According to local reports, Slovenia’s Ministry of Finance is seeking public input on a draft bill related to taxing cryptocurrency investments.
The intention of the ministry to gauge investor sentiment comes nearly a month after the Financial Administration of the Republic of Slovenia proposed a 10% tax on cryptocurrency activities.
If signed into law under Slovenia’s Income Tax Act, the proposed bill would levy a 10% tax on all fiat-to-crypto conversions and cryptocurrency payments. The tax liability threshold, however, will be set at 15,000 euros ($17,387) for the calendar year. Crypto taxes will not be levied on investors who stay within the limit. The authorities had previously stated their motivation for enacting the crypto tax:
“We would like to emphasize that the amount a Slovenian tax resident receives on their bank account when converting virtual currency into cash or when purchasing something will be taxed, not the profit.”

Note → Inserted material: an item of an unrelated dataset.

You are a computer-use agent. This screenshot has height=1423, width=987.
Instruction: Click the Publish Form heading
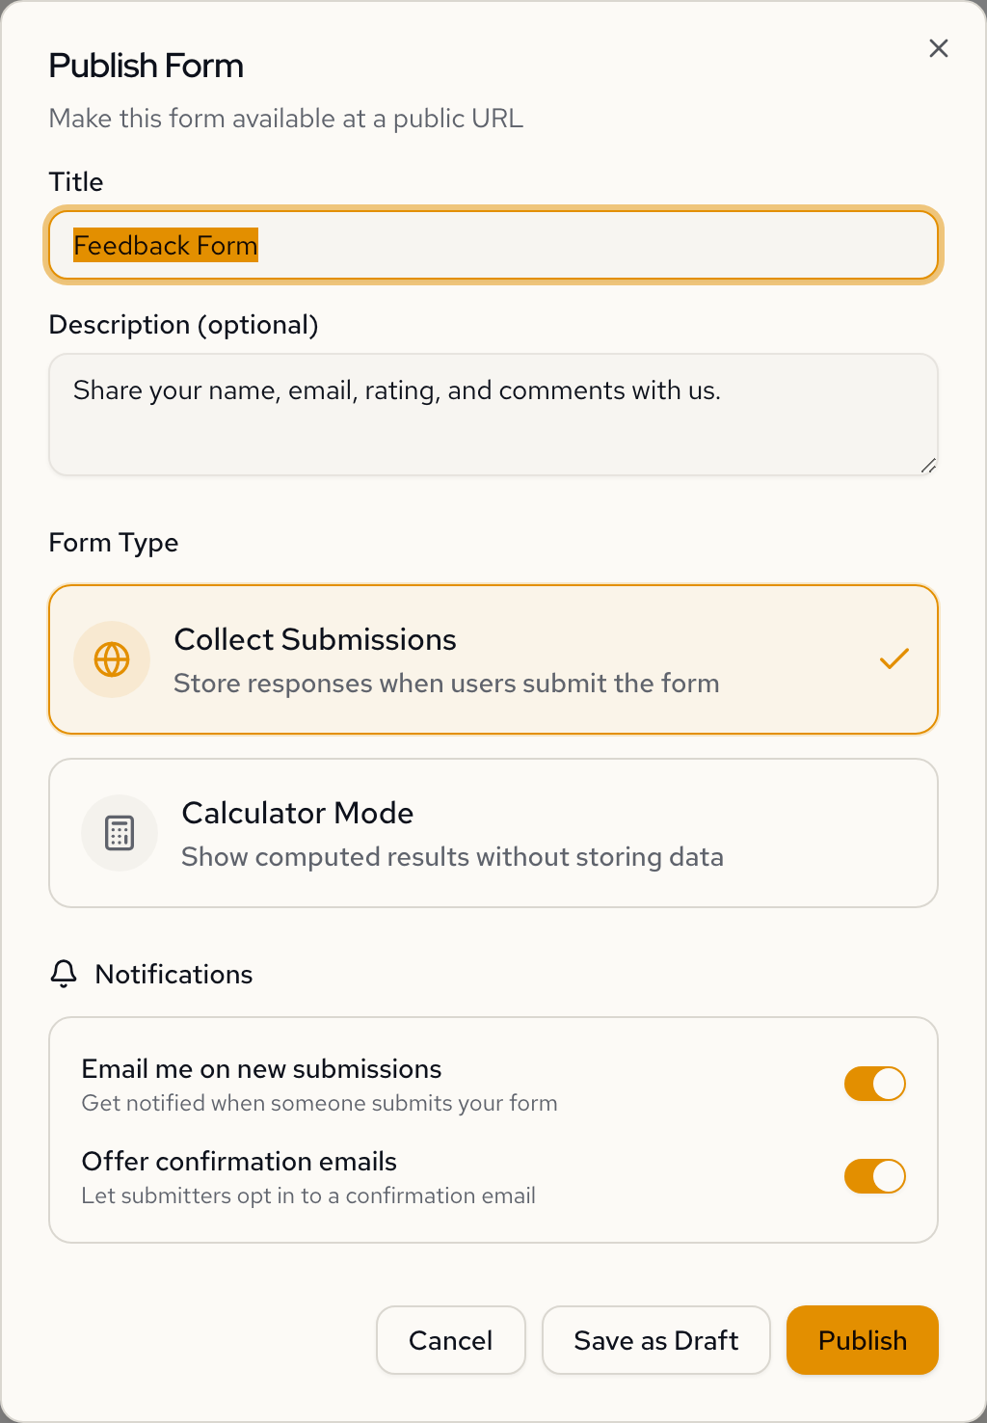(x=147, y=66)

The Slovenian draft crypto tax bill would only apply to the purchase of goods and services, as well as the conversion of crypto assets into fiat currencies. While the finance ministry’s proposal is expected to be approved by November 10, the law will go into effect on January 1, 2022.
The bill would also require Slovenian citizens to calculate the tax by taking into account the real-time value of cryptocurrency at the time of redemption and acquisition. Investors will also be required to pay a 25% tax on unrealized gains calculated by calculating the price difference between the purchase and sale of cryptocurrencies.
Individuals who fail to comply with their tax obligations will face fines ranging from 250 euros ($290) to 5,000 euros ($5,795) on a case-by-case basis.
According to a Chainalysis study, Europe’s crypto addition drive is exploding. Between July 2020 and June 2021, the central, northern, and western regions of Europe (CNWE) received more than $1 trillion in digital assets, according to the report. As a result, CNWE accounted for 25% of global cryptocurrency activity.